Monday, February 21, 2011

february 21, 1811 (thur.)

This business trip to Poplar Forest keeps dragging on. Nothing is resolved. Mr. Jefferson's wheat is still at the mill, still unground. The mill dam has broken a second time, and then, as a result, Mr. Calloway, the miller, went bankrupt. Now someone else owns the mill, but he still has to fix it. Mr. Jefferson, usually a cheerful man, is beginning to feel rather glum. Because of the unexpected nature of the situation, and the fact that it's in the worst time of year for traveling, he's here alone. (Except for the enslaved servants, who are, of course, ever present, but don't provide true companionship.)

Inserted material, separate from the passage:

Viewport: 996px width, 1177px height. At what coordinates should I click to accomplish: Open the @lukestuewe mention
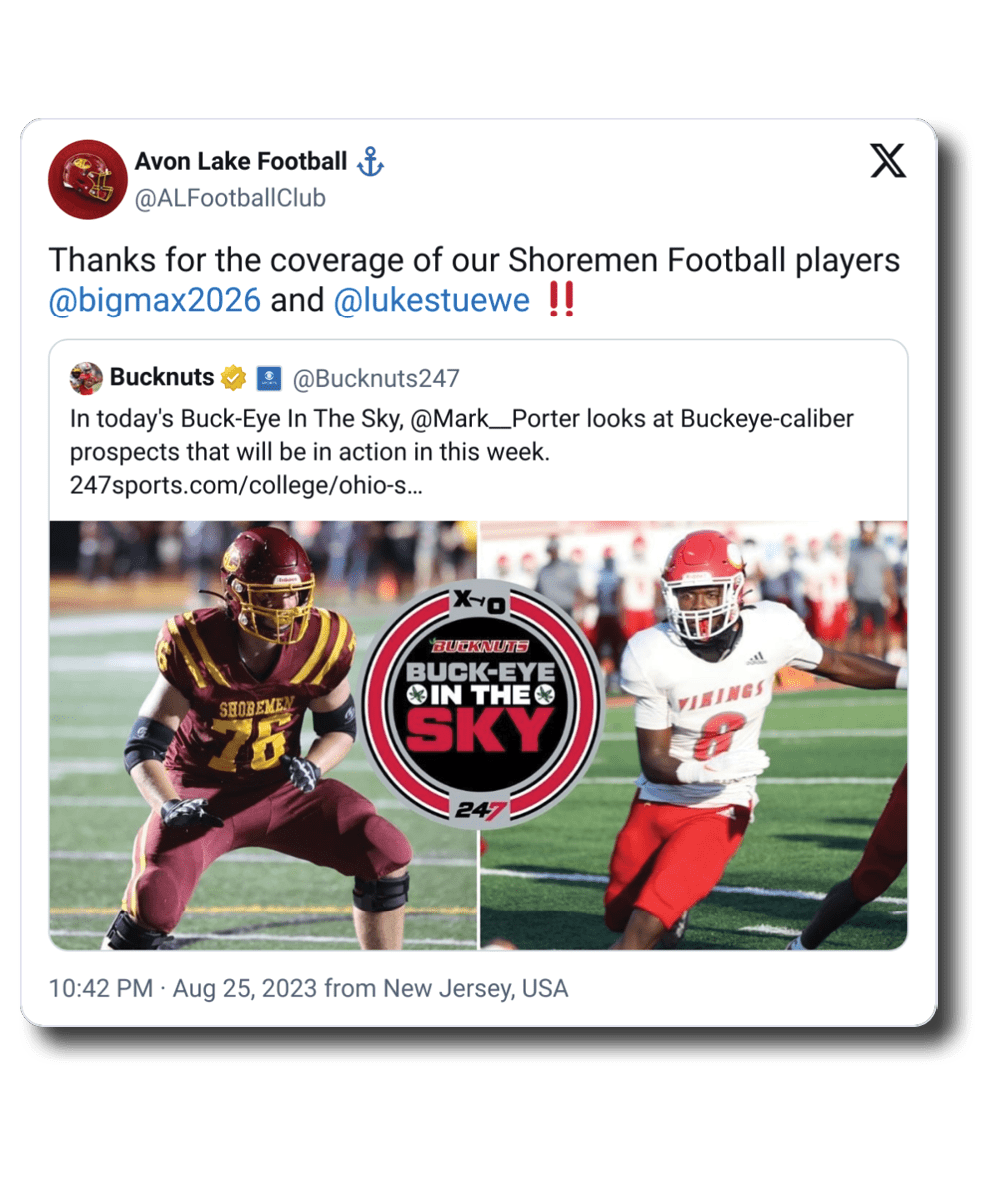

He thinks of his grandson, Francis, staying at Monticello, because his papa, a U.S. Representative from Virginia, thinks that the family should wait until after the winter to travel to Washington, D.C. What a shame to be stuck here, wasting precious time he could be with the boy.

He thinks of his granddaughter, Anne. She and her husband are thinking of moving to land they have here in Bedford County. It would be nice to have them nearby. Mr. Jefferson would like to plant some asparagus, gooseberries, and raspberries for her, but with temperatures dipping down below freezing at night, this hasn't been possible. It was below freezing during the day a couple of days ago, too, and even when it's not that cold, it's been hovering at that wet, chilly temperature that gets into the bones and feels miserable. Repeated snows, and melted snow, and half-melted slush have made the roads impassible.

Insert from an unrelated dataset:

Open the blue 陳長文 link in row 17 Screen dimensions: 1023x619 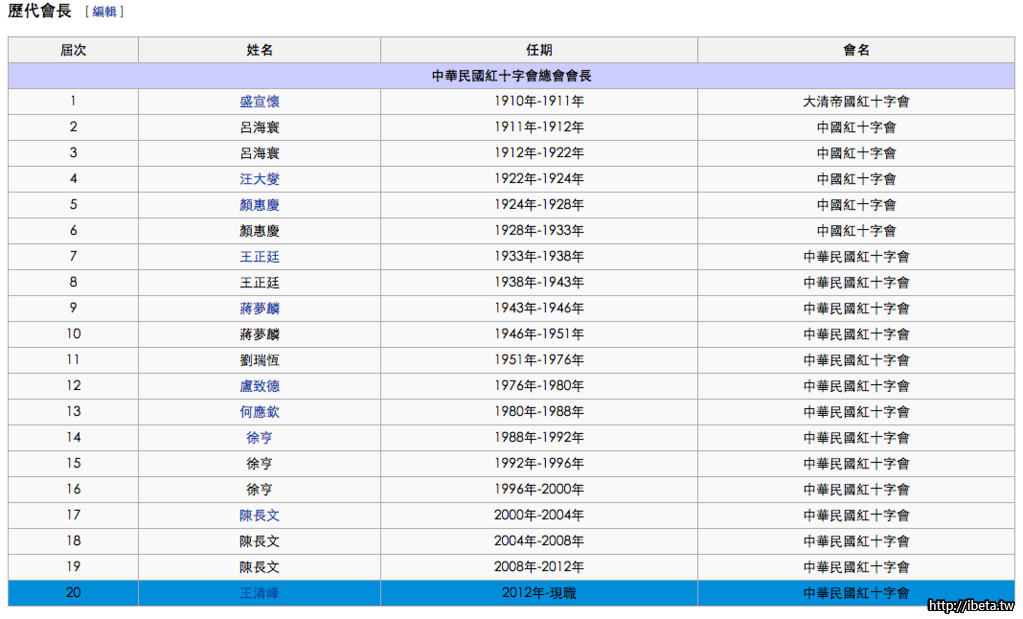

Add to the isolation the fact that the post from Lynchburg to Milton, near Monticello, goes out only once a week. He'll write Martha again when it does, in a few days. No sense in writing any letters now. He shifts in his chair so that the waning firelight falls on the open pages of his book.

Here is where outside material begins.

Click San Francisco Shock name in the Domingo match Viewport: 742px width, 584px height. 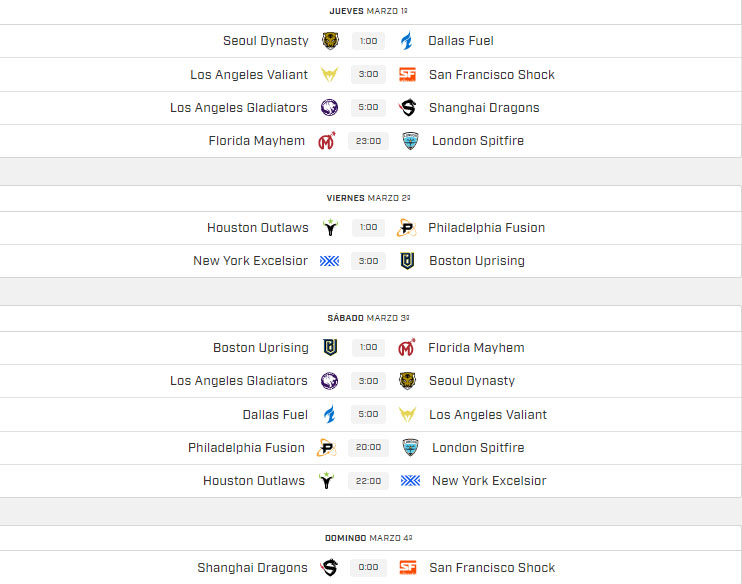coord(492,568)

Wednesday, February 9, 2011

february 9, 1811 (sat.)

Mr. Jefferson is back at Poplar Forest. He had to return unexpectedly last week because of some business there. He had left his wheat to be ground at Mr. Calloway's mill, but the mill's dam has broken. It was supposed to have been fixed yesterday, but now it looks like the mill won't be able to start up again until the day after tomorrow. In the meantime, Mr. Jefferson's wheat, and that of several neighbors, languishes in limbo.